Exercice>
Recopiez fidèlement le passage du texte sur la mission d'Esnandes en commençant aux mots "Les Jésuites avaient" et en vous arrêtant après "qu’une mission s’organisait.".

Extrait source>
------------------------

Au cours d’une mission à Esnandes, vous avez eu maille à partir avec une population plutôt récalcitrante dans ce village : les marins avaient décidé de faire la fête plutôt que de venir vous écouter ?

Les Jésuites avaient souhaité venir prêcher avec moi dans ce secteur et cela commençait à se savoir, si bien que les foules se pressaient en grand nombre à chaque fois qu’une mission s’organisait.

Pour la mission d’Esnandes, la période était rude, l’hiver glacial, la mission précédait la fête de Noël. La population était principalement composée de commerçants et de marins. La clôture avait lieu la veille de Noël avec la plantation d’une grande croix dans le village. Comme c’était de rigueur à l’époque, la veille de Noël était un jour de jeûne et d’abstinence. Esnandes attirait pour cette fête bien des gens d’ailleurs qui venaient pour festoyer et tout le monde se réunissait chez un aubergiste célèbre nommé Morcant. Au moment de la cérémonie qui avait commencé à l’Eglise, tout ce petit monde menait grande vie autour de tables bien garnies et au son des violons. L’église retentissait de tout ce bruit. Pour prévenir ce scandale je me rends à l’auberge et demande fermement au maître du logis et à ses hôtes d’éviter le tumulte et de respecter cette journée de pénitence. Mais déjà échauffés, tous se rebiffent et ripostent par des injures, l’aubergiste fait chorus avec sa clientèle.

------------------------

Extraits de données>
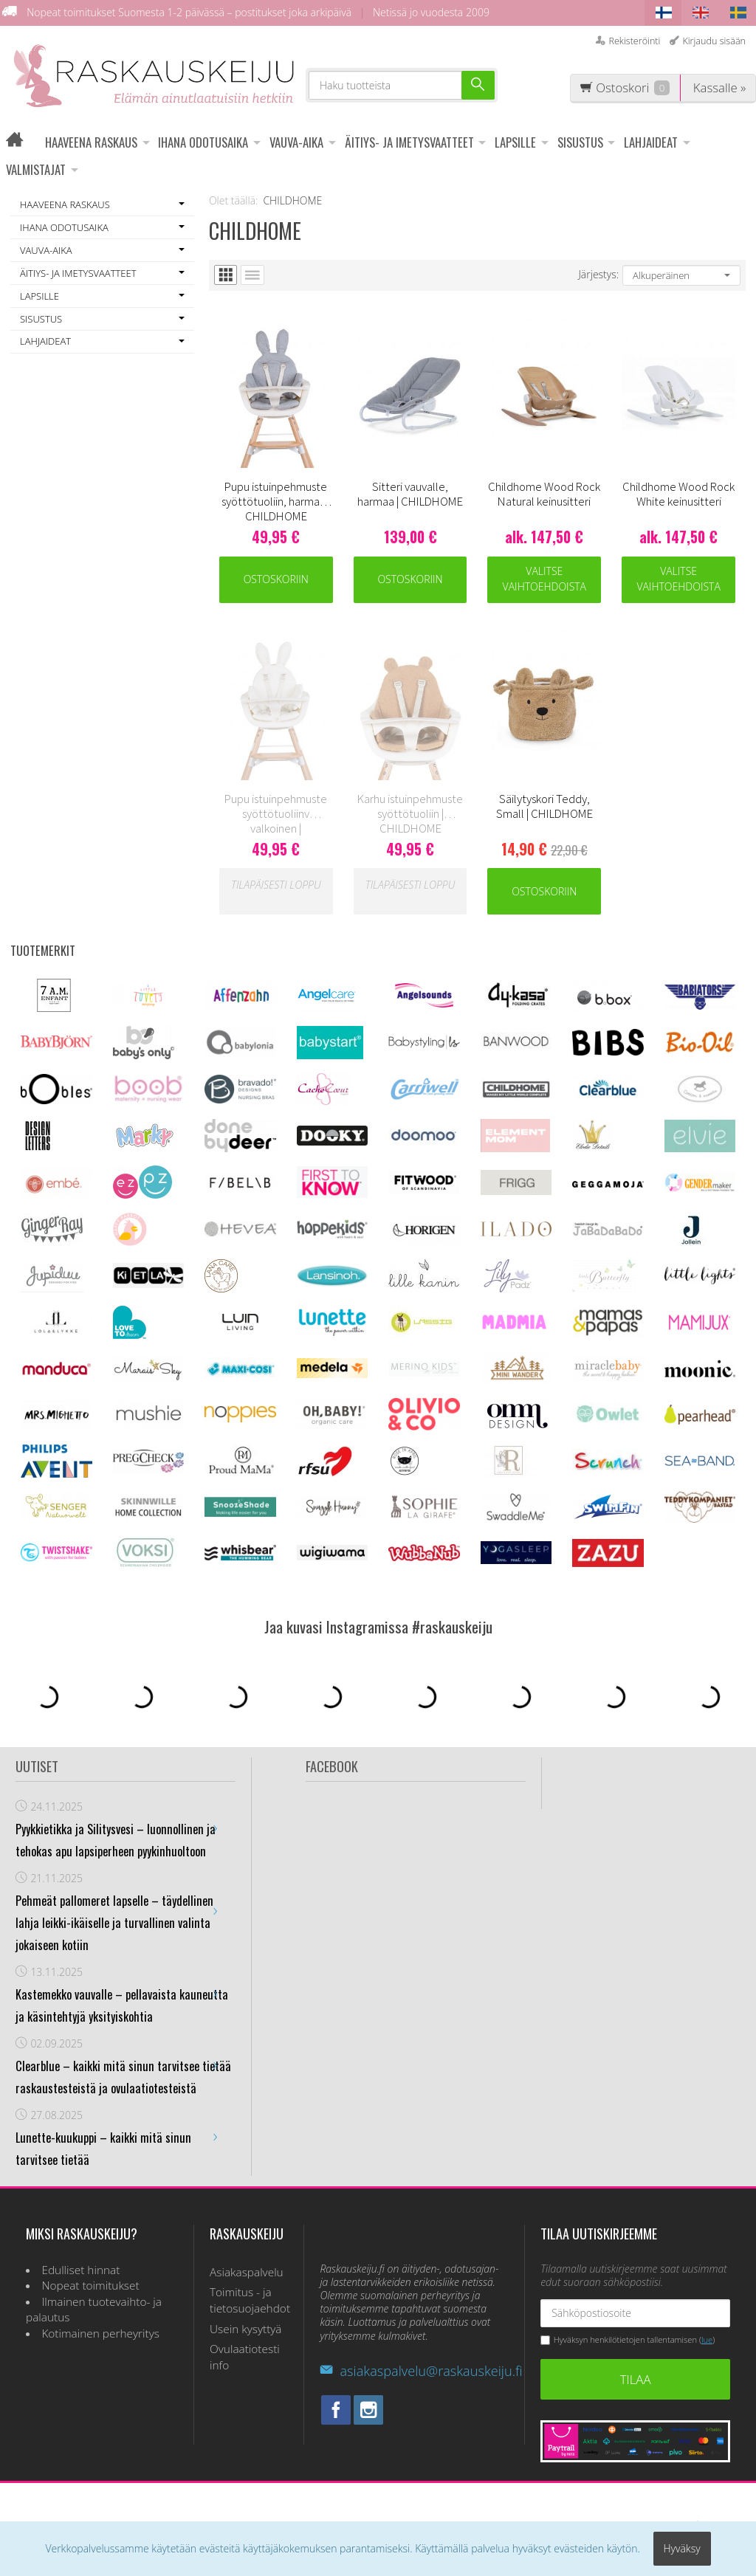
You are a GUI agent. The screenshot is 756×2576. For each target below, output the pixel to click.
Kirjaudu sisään (714, 41)
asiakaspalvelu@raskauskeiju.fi (421, 2371)
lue (706, 2340)
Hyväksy (682, 2548)
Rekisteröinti (634, 41)
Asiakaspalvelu (247, 2272)
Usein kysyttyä (246, 2329)
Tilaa (635, 2379)
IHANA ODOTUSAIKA (203, 142)
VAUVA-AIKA (296, 142)
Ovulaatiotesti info (245, 2357)
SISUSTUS (580, 142)
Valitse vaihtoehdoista (544, 578)
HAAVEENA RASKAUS (91, 142)
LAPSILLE (515, 142)
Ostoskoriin (276, 579)
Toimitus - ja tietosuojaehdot (249, 2300)
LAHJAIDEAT (651, 142)
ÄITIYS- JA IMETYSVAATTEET (409, 142)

------------------------

Exercice corrigé>
Les Jésuites avaient souhaité venir prêcher avec moi dans ce secteur et cela commençait à se savoir, si bien que les foules se pressaient en grand nombre à chaque fois qu’une mission s’organisait.